Python is an incredibly powerful programming language that’s not only quite easy to learn but also very helpful for SEO professionals. It can:
- Automate repetitive SEO tasks like scraping websites, parsing data, and generating reports; this saves you time.
- Connect to APIs, allowing you to effortlessly fetch data from sources like ChatGPT API, Google Search Console API, SEMrush, or Ahrefs.
In this guide, I’ll show you how to use Python programming even if you have no prior experience!
We’ll create the following several handy tools:
- tool that scrapes a sitemap file and saves URLs with errors (404, 5xx) to a separate file.
- scraper that extracts <title> and meta description tags from a list of URLs.
- tool that connects to the PageSpeed Insights API to gather performance data about a given page.
- program that performs basic manipulations with a CSV file.
- program that combines data from Google Search Console and Google Analytics.
- handy tool that uses the ChatGPT API and saves the results in a CSV file.
And the best part? You don’t need any prior programming experience! Let’s dive in and get started!
What you need to start programming right away
To run Python programs you need a Python environment. For the purpose of this tutorial, we will be using Google Colab. It’s awesome for three reasons:
- It’s very easy to start. Creating your first Python program in it will take you just a couple of minutes (or a minute, if you’re fast).
- You don’t need to install anything on your computer.
- You can work on the same code with your friends or colleagues. Think of Google Docs but for Python programming. If you struggle with a specific program, you can ask your colleague for help.
But don’t worry we’ll take it step by step.
Here’s the deal!
To ensure your success, you need to follow these guidelines:
- Read the chapter thoroughly, so you don’t miss any crucial steps.

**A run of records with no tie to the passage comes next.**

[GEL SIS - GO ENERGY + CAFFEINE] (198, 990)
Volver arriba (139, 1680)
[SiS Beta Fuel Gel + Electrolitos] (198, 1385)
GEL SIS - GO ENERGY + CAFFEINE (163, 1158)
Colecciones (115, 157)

- Encounter a Python error? Ask ChatGPT to fix it.
- No luck? Start a new ChatGPT chat to resolve the issue.
- If ChatGPT struggles with your CSV files, provide more context and a sample line with the data. Explain the file’s structure, columns, and data format.
- In case the Python program crashes, request ChatGPT to add exception handling.
- If ChatGPT gives you incomplete input and finishes at a random place (yes, it happens!), just ask ChatGPT to start from where it finished.
Deal?
Writing your first Python program – “hello world”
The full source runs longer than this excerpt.